Firm says new buyers are now unlikely to squeeze in purchases before end of stamp duty holiday
Property portal Rightmove has reported a third consecutive month of reductions in the price of homes coming to market in the UK.
It said the average price of homes coming to market in January was down 0.9% - or £2,887 – on December, when a 0.6% drop on the month before was posted. November’s average for new listings was 0.5% down on October.
According to Rightmove, the average asking price for a new home in the UK is £317,058, which is still a 3.3% increase on January 2020’s figure.
The firm said one potential explanation for the month-on-month decline was sellers hoping to squeeze in new sales before the government’s stamp-duty holiday ends on March 31.
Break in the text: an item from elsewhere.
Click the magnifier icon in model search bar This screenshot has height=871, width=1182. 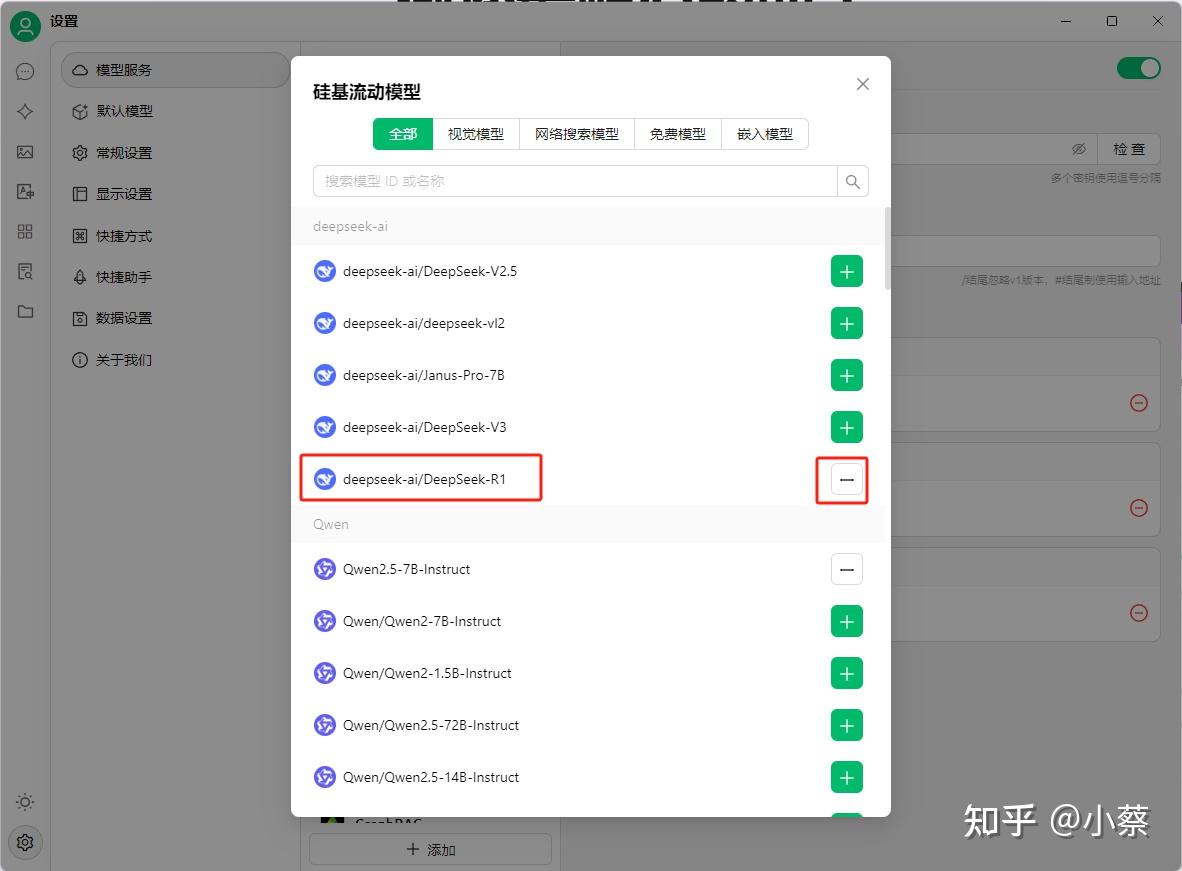[852, 181]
But it cautioned that its data showed sales were currently taking 126 days from offers being accepted to legal completion, meaning it was unlikely that yet-to-be-agreed sales would complete in time.
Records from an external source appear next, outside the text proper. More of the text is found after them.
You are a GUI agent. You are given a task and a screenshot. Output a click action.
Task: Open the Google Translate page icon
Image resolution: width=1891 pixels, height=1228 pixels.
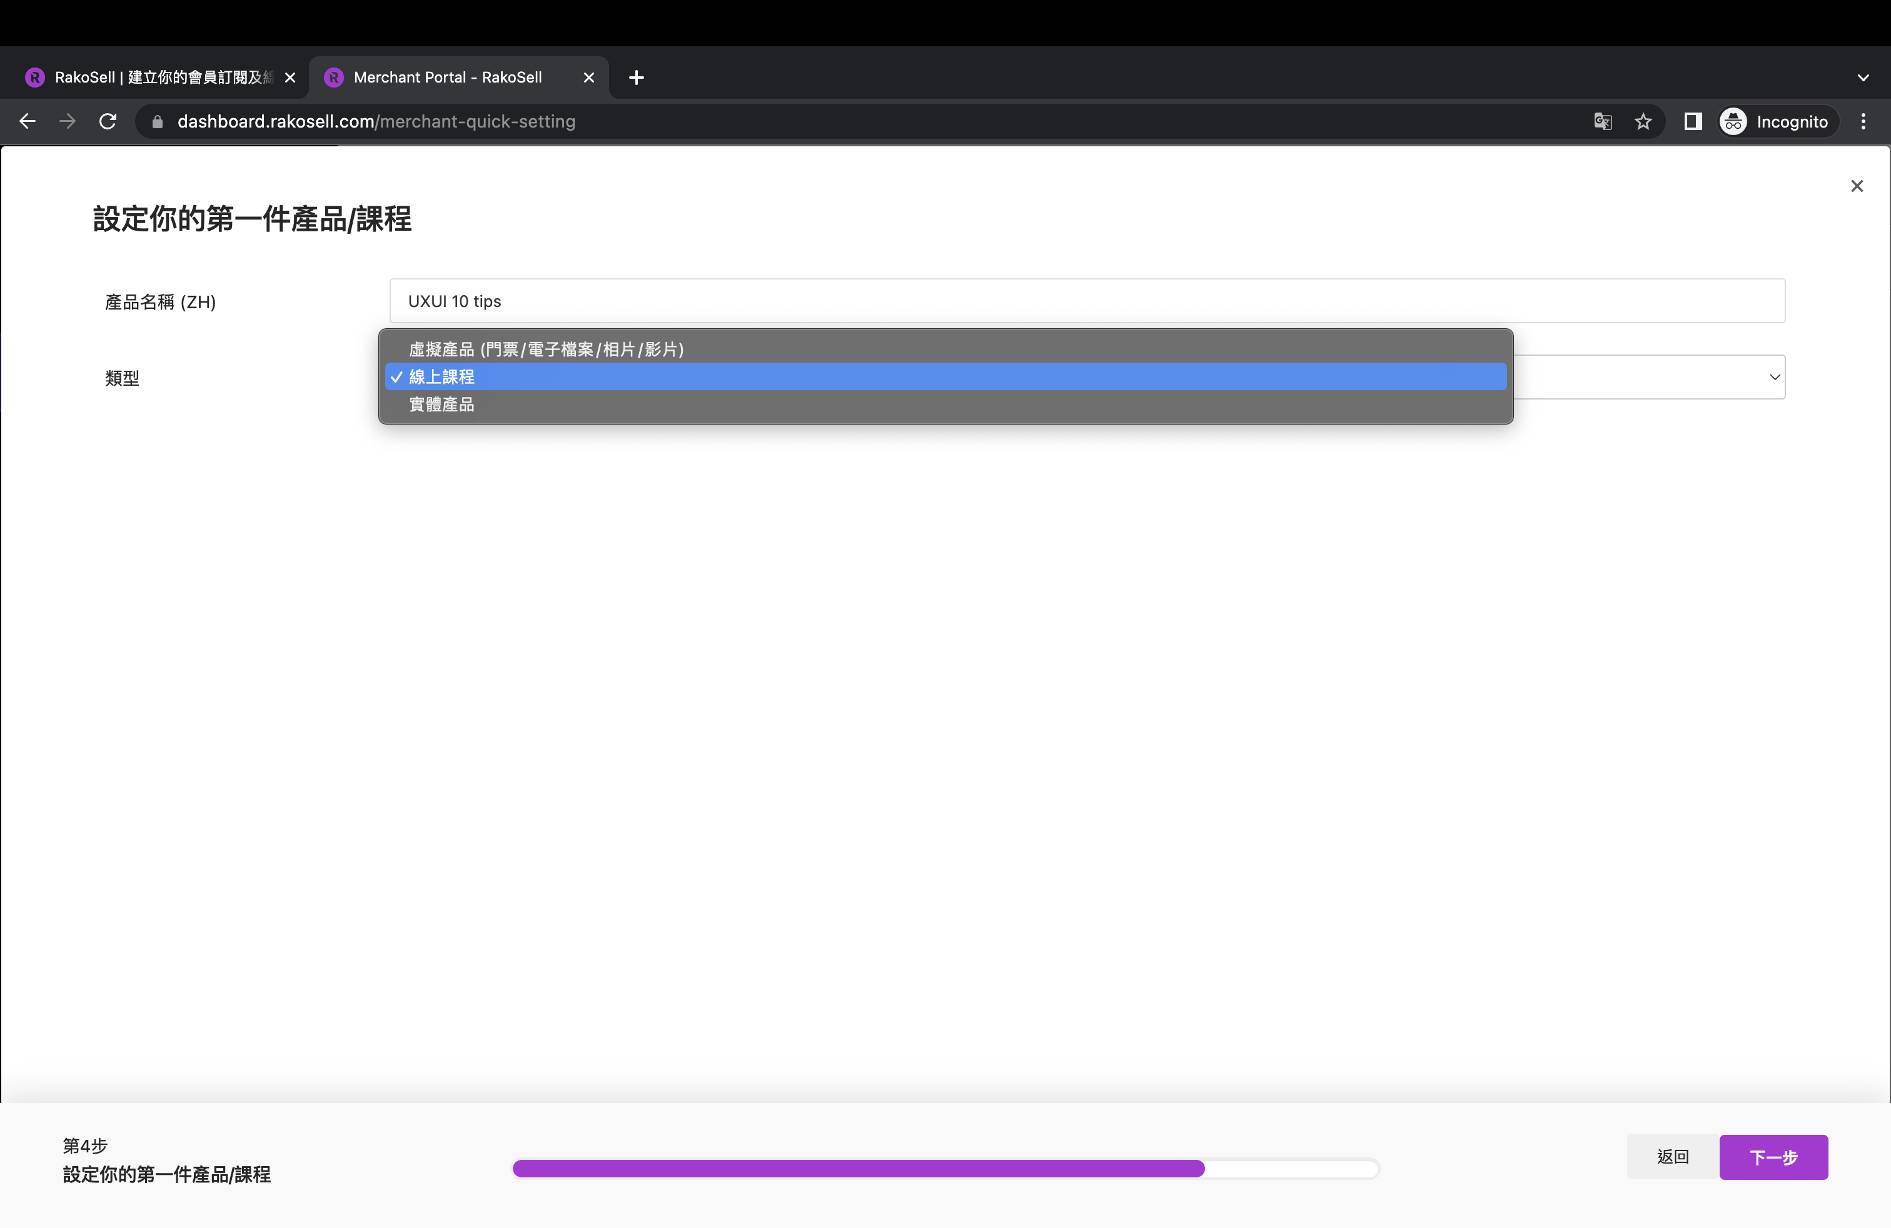click(x=1603, y=121)
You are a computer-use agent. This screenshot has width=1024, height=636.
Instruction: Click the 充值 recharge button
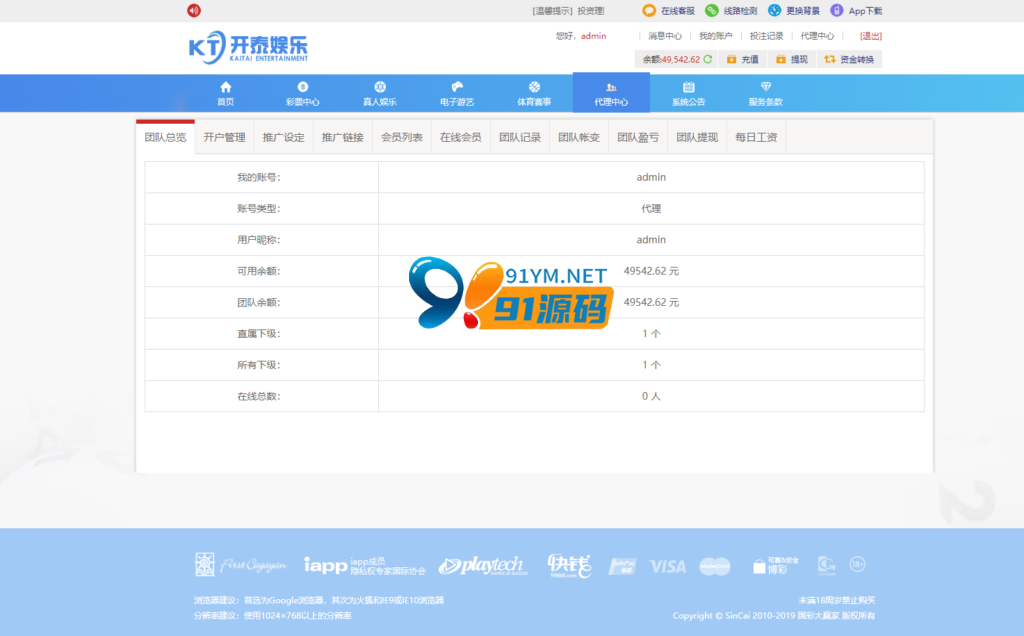742,60
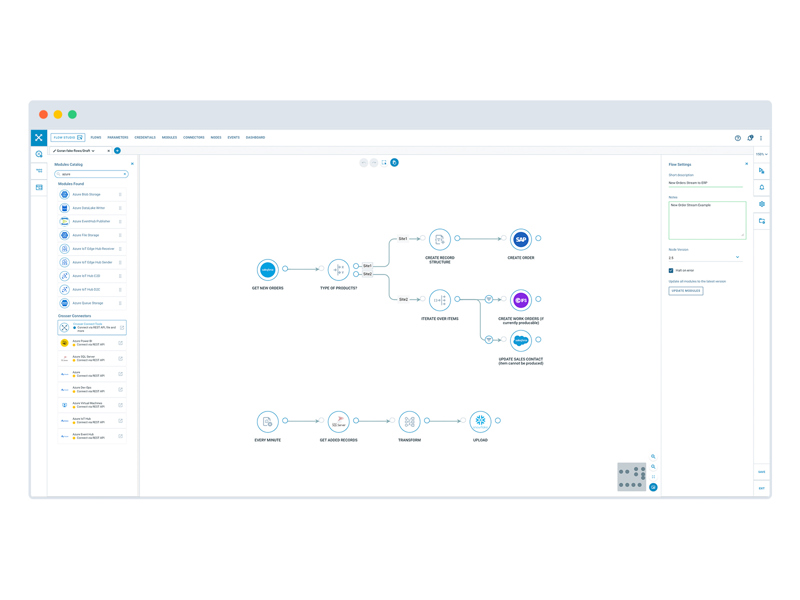Image resolution: width=800 pixels, height=600 pixels.
Task: Toggle the Halt on error checkbox
Action: coord(671,270)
Rightmove director of property data Tim Bannister said the imminent end of the stamp duty holiday and the new lockdown were “clouding the 2021 outlook”, even though the market was functioning.
“Rightmove’s early January market-leading indicators of buyer demand and the number of actual sales being agreed are looking robust, showing that there are many compelling reasons other than the stamp duty savings to make buyers enter the market in 2021,” he said.
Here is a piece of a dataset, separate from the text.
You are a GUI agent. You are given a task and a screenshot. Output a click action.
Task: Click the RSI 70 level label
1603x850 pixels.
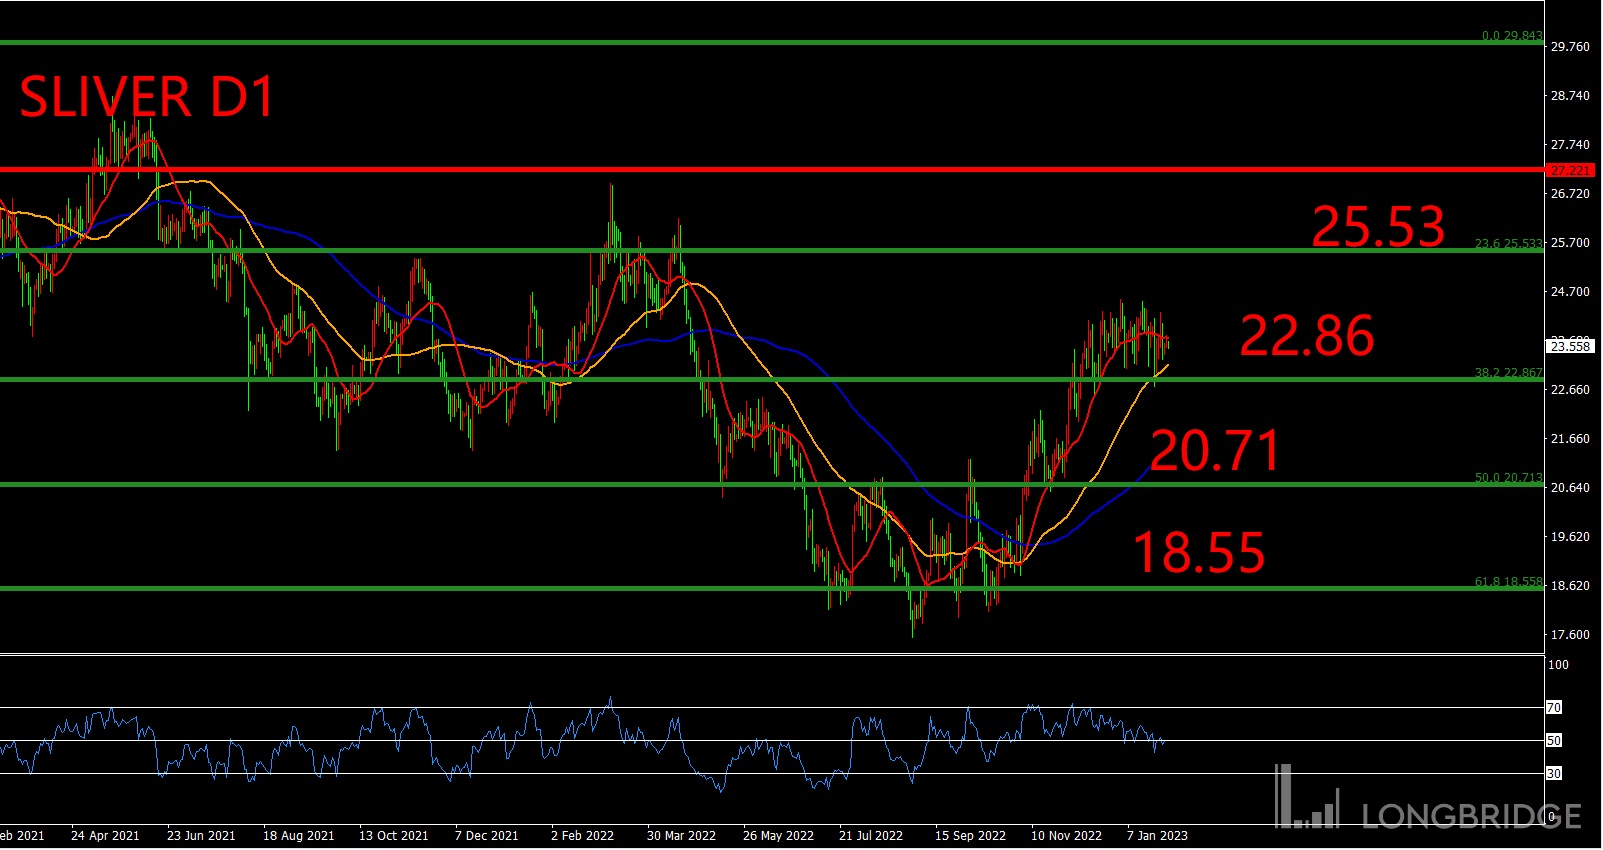[x=1554, y=708]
“Both metrics are up substantially on the same 11 days of January a year ago, which itself was a brisk start to the year due to buyers reacting favourably to the certainty of a majority government.
“That certainty at the beginning of 2020 was replaced by nearly a year of pandemic uncertainty, though the major difference between the first lockdown and this one is that the housing market is open.”
Earlier this month, government housing quango Homes England extended a key deadline for the Help to Buy equity loan scheme in recognition of challenges the pandemic has posed for builders and buyers who needed to meet practical completion by the end of February. The new deadline is March 31.